■ YOUR GOAL
Give back every record exactly as written.
===== DATASET CONTENT =====
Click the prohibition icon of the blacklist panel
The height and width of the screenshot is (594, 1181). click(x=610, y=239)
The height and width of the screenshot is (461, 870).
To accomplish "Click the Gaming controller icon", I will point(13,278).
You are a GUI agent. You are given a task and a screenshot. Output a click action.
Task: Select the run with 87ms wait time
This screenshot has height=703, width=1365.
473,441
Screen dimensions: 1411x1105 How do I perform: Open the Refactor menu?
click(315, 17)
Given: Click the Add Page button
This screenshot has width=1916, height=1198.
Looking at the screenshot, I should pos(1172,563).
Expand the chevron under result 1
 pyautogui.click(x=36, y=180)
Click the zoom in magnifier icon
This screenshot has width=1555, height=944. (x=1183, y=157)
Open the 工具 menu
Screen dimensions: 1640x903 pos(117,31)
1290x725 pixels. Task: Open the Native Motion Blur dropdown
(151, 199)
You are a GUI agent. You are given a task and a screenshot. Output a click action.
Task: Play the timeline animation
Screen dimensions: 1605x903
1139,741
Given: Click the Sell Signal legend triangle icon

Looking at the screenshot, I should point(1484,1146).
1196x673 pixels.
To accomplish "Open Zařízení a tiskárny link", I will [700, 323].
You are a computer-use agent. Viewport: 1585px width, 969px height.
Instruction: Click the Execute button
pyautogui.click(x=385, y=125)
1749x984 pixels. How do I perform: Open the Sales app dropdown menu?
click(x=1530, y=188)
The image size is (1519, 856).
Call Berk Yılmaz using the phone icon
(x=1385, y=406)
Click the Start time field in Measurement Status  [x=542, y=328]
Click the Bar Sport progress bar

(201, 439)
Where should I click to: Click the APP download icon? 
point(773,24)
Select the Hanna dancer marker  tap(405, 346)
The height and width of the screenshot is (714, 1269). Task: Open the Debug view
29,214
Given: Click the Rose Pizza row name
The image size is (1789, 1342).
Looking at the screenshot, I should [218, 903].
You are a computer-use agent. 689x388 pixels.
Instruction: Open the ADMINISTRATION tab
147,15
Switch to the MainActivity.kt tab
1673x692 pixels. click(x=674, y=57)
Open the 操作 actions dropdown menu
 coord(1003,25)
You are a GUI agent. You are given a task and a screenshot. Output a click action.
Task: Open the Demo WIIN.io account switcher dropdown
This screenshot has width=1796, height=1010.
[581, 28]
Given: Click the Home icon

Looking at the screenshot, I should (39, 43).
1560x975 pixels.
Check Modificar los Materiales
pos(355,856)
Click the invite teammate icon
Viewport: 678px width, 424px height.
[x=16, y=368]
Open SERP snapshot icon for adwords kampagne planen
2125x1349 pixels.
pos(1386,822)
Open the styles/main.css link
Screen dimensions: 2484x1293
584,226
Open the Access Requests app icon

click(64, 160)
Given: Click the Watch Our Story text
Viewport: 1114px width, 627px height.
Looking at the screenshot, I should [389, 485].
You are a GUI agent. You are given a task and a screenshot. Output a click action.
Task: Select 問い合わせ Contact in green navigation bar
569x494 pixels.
=====
■ TASK ANSWER
Click the prohibition icon of the blacklist panel
The height and width of the screenshot is (594, 1181). click(x=610, y=239)
The height and width of the screenshot is (461, 870).
To accomplish "Click the Gaming controller icon", I will point(13,278).
You are a GUI agent. You are given a task and a screenshot. Output a click action.
Task: Select the run with 87ms wait time
This screenshot has height=703, width=1365.
473,441
Screen dimensions: 1411x1105 How do I perform: Open the Refactor menu?
click(315, 17)
Given: Click the Add Page button
This screenshot has width=1916, height=1198.
Looking at the screenshot, I should pos(1172,563).
Expand the chevron under result 1
 pyautogui.click(x=36, y=180)
Click the zoom in magnifier icon
This screenshot has width=1555, height=944. (x=1183, y=157)
Open the 工具 menu
Screen dimensions: 1640x903 pos(117,31)
1290x725 pixels. Task: Open the Native Motion Blur dropdown
(151, 199)
You are a GUI agent. You are given a task and a screenshot. Output a click action.
Task: Play the timeline animation
Screen dimensions: 1605x903
1139,741
Given: Click the Sell Signal legend triangle icon

Looking at the screenshot, I should point(1484,1146).
1196x673 pixels.
To accomplish "Open Zařízení a tiskárny link", I will [700, 323].
You are a computer-use agent. Viewport: 1585px width, 969px height.
Instruction: Click the Execute button
pyautogui.click(x=385, y=125)
1749x984 pixels. How do I perform: Open the Sales app dropdown menu?
click(x=1530, y=188)
The image size is (1519, 856).
Call Berk Yılmaz using the phone icon
(x=1385, y=406)
Click the Start time field in Measurement Status  [x=542, y=328]
Click the Bar Sport progress bar

(201, 439)
Where should I click to: Click the APP download icon? 
point(773,24)
Select the Hanna dancer marker  tap(405, 346)
The height and width of the screenshot is (714, 1269). Task: Open the Debug view
29,214
Given: Click the Rose Pizza row name
The image size is (1789, 1342).
Looking at the screenshot, I should [218, 903].
You are a computer-use agent. 689x388 pixels.
Instruction: Open the ADMINISTRATION tab
147,15
Switch to the MainActivity.kt tab
1673x692 pixels. click(x=674, y=57)
Open the 操作 actions dropdown menu
 coord(1003,25)
You are a GUI agent. You are given a task and a screenshot. Output a click action.
Task: Open the Demo WIIN.io account switcher dropdown
This screenshot has width=1796, height=1010.
[581, 28]
Given: Click the Home icon

Looking at the screenshot, I should (39, 43).
1560x975 pixels.
Check Modificar los Materiales
pos(355,856)
Click the invite teammate icon
Viewport: 678px width, 424px height.
[x=16, y=368]
Open SERP snapshot icon for adwords kampagne planen
2125x1349 pixels.
pos(1386,822)
Open the styles/main.css link
Screen dimensions: 2484x1293
584,226
Open the Access Requests app icon

click(64, 160)
Given: Click the Watch Our Story text
Viewport: 1114px width, 627px height.
Looking at the screenshot, I should [389, 485].
You are a GUI agent. You are given a task and a screenshot. Output a click action.
Task: Select 問い合わせ Contact in green navigation bar
569x494 pixels.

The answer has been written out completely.